Stewart was instrumental in putting together Harvick and crew chief Rodney Childers, whom co-owner Gene Haas deemed a "dream team." Stewart, as had been the plan when he partnered with the machine tools magnate in 2009, had provided the racing savvy to craft championships. Knowing Harvick sought a new opportunity while stagnating after 14 seasons at Richard Childress Racing, Stewart enticed him with the promise of a first title and paired him with a new team led by Childers, who had never finished better than 18th in points as a crew chief and entered the season with just three career wins.

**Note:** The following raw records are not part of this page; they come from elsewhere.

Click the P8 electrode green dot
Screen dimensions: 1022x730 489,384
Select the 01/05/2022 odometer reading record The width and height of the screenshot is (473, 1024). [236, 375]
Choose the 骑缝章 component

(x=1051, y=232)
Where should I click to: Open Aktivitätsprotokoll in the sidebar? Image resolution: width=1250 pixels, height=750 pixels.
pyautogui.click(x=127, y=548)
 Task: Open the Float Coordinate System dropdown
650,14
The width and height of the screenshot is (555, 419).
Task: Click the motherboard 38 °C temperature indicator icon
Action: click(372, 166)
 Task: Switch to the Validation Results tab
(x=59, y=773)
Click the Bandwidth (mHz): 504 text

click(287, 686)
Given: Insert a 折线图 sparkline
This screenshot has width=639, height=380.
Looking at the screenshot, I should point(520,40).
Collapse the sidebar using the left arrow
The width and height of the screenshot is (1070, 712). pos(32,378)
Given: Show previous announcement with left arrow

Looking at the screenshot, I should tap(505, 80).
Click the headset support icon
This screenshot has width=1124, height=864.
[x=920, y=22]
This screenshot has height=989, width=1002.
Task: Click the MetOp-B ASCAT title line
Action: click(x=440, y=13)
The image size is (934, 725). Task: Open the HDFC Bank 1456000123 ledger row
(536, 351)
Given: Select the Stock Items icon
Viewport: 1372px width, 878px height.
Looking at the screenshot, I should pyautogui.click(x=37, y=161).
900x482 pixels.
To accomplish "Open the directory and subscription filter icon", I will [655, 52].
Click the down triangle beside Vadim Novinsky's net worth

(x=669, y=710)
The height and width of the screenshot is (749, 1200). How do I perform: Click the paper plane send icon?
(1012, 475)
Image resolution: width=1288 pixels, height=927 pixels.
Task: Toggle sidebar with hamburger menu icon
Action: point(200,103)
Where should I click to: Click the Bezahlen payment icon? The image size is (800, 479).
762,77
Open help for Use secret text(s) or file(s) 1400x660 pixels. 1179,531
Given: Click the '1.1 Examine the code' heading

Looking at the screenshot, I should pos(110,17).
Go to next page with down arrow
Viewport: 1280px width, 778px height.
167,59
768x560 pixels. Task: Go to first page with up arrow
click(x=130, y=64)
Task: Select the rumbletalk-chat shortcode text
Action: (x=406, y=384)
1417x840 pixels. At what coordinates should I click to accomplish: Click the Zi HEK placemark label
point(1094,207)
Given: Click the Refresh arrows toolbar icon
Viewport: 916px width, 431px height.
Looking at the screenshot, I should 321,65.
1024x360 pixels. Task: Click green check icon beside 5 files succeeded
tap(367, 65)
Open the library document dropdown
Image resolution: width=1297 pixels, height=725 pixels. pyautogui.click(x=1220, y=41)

"I wasn't even going to take the job until Tony got in his airplane and flew to Concord [North Carolina] to meet me one night, and then he got back on his plane and went back to Indiana," Childers recalled. "And on my drive home, I said, if anybody is willing to, No. 1, do that for me and spend that kind of money for me, they're going to look after me. He looked me in the eyes that night and said, 'We're going to do this.' To be able to bring a championship home for every single employee at Stewart-Haas Racing is just amazing."

Haas said Stewart "has the ability to draw so much talent from the Sprint Cup garage. Sometimes I am just in awe of it."

"You've got to be a little bit crazy to want to do this," Stewart said. "The odds say you're going to be unsuccessful more than you're going to be successful. But it's these single moments like this that make all of that hard work worthwhile, and that's why we do it."

Stewart appeared moved to tears -- Harvick said it was the first time he had seen Stewart "the least bit emotional" -- in Victory Lane after Harvick won at Phoenix International Raceway to secure a spot in the final. Stewart had spent the evening in Harvick's motor coach plotting the week, parsing what he called the pitfalls and potential distractions. Harvick, who had decided in 2012 to move to SHR, seeking the Cup championship that had eluded him, said he hoped this week to make his friend smile by sharing such a moment as Sunday. He did.

"I know he's been through a lot this year, but very rarely have we talked about those situations," Harvick said. "He's my friend, and I want to see him happy and work through the situations that he has. We're fortunate to be able to work together and have those situations to where we race cars and do the things that we love to do. But in the end, I just want to see him happy."

And on this night, he saw it through.